• Task directions
All the records below must be returned exactly as they stand.

Stored data entries:
----

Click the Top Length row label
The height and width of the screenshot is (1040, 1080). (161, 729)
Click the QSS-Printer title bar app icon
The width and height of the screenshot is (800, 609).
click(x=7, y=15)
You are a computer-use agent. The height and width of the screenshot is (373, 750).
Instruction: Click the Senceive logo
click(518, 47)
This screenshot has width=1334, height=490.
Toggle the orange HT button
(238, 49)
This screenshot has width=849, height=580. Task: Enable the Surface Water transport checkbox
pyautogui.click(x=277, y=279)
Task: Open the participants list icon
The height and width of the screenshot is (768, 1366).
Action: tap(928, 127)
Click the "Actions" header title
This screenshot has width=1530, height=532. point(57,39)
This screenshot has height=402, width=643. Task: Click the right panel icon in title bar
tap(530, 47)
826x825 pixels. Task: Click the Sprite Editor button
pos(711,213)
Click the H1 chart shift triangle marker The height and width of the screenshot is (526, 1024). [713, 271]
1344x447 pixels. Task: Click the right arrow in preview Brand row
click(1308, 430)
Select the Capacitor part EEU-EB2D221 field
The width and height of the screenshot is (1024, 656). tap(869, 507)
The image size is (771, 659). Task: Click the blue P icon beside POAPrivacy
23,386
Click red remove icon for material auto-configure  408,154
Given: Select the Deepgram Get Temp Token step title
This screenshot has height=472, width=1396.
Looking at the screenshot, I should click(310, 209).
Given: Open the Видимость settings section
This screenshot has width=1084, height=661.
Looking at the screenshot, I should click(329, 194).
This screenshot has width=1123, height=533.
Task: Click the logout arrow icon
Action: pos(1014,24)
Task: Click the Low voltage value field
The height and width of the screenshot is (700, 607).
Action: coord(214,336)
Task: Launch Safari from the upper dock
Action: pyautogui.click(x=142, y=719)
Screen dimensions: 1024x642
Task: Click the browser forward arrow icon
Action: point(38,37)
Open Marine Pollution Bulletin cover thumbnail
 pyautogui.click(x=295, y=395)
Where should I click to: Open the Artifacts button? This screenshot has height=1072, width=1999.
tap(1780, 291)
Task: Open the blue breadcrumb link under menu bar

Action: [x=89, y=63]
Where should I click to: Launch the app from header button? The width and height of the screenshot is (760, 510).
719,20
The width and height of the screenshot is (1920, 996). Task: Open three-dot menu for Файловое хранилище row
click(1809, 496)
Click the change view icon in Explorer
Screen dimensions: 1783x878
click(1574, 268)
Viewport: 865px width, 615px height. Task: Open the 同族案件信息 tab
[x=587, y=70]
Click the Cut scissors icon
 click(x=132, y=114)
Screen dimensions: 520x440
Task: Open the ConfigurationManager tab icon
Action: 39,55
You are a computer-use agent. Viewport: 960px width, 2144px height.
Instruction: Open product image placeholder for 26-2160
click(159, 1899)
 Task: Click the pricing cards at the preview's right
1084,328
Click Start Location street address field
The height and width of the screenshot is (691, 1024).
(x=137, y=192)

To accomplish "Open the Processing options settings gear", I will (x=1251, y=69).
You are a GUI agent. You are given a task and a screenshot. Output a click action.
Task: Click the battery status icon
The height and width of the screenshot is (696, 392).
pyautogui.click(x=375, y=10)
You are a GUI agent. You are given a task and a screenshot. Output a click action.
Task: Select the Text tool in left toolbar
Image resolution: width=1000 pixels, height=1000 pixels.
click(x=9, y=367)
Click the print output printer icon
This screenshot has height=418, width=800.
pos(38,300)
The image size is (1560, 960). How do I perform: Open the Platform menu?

----

• Output for this exercise
Click the Top Length row label
The height and width of the screenshot is (1040, 1080). (161, 729)
Click the QSS-Printer title bar app icon
The width and height of the screenshot is (800, 609).
click(x=7, y=15)
You are a computer-use agent. The height and width of the screenshot is (373, 750).
Instruction: Click the Senceive logo
click(518, 47)
This screenshot has width=1334, height=490.
Toggle the orange HT button
(238, 49)
This screenshot has width=849, height=580. Task: Enable the Surface Water transport checkbox
pyautogui.click(x=277, y=279)
Task: Open the participants list icon
The height and width of the screenshot is (768, 1366).
Action: tap(928, 127)
Click the "Actions" header title
This screenshot has width=1530, height=532. point(57,39)
This screenshot has height=402, width=643. Task: Click the right panel icon in title bar
tap(530, 47)
826x825 pixels. Task: Click the Sprite Editor button
pos(711,213)
Click the H1 chart shift triangle marker The height and width of the screenshot is (526, 1024). [713, 271]
1344x447 pixels. Task: Click the right arrow in preview Brand row
click(1308, 430)
Select the Capacitor part EEU-EB2D221 field
The width and height of the screenshot is (1024, 656). tap(869, 507)
The image size is (771, 659). Task: Click the blue P icon beside POAPrivacy
23,386
Click red remove icon for material auto-configure  408,154
Given: Select the Deepgram Get Temp Token step title
This screenshot has height=472, width=1396.
Looking at the screenshot, I should click(310, 209).
Given: Open the Видимость settings section
This screenshot has width=1084, height=661.
Looking at the screenshot, I should click(329, 194).
This screenshot has width=1123, height=533.
Task: Click the logout arrow icon
Action: pos(1014,24)
Task: Click the Low voltage value field
The height and width of the screenshot is (700, 607).
Action: coord(214,336)
Task: Launch Safari from the upper dock
Action: pyautogui.click(x=142, y=719)
Screen dimensions: 1024x642
Task: Click the browser forward arrow icon
Action: point(38,37)
Open Marine Pollution Bulletin cover thumbnail
 pyautogui.click(x=295, y=395)
Where should I click to: Open the Artifacts button? This screenshot has height=1072, width=1999.
tap(1780, 291)
Task: Open the blue breadcrumb link under menu bar

Action: [x=89, y=63]
Where should I click to: Launch the app from header button? The width and height of the screenshot is (760, 510).
719,20
The width and height of the screenshot is (1920, 996). Task: Open three-dot menu for Файловое хранилище row
click(1809, 496)
Click the change view icon in Explorer
Screen dimensions: 1783x878
click(1574, 268)
Viewport: 865px width, 615px height. Task: Open the 同族案件信息 tab
[x=587, y=70]
Click the Cut scissors icon
 click(x=132, y=114)
Screen dimensions: 520x440
Task: Open the ConfigurationManager tab icon
Action: 39,55
You are a computer-use agent. Viewport: 960px width, 2144px height.
Instruction: Open product image placeholder for 26-2160
click(159, 1899)
 Task: Click the pricing cards at the preview's right
1084,328
Click Start Location street address field
The height and width of the screenshot is (691, 1024).
(x=137, y=192)

To accomplish "Open the Processing options settings gear", I will (x=1251, y=69).
You are a GUI agent. You are given a task and a screenshot. Output a click action.
Task: Click the battery status icon
The height and width of the screenshot is (696, 392).
pyautogui.click(x=375, y=10)
You are a GUI agent. You are given a task and a screenshot. Output a click action.
Task: Select the Text tool in left toolbar
Image resolution: width=1000 pixels, height=1000 pixels.
click(x=9, y=367)
Click the print output printer icon
This screenshot has height=418, width=800.
pos(38,300)
The image size is (1560, 960). How do I perform: Open the Platform menu?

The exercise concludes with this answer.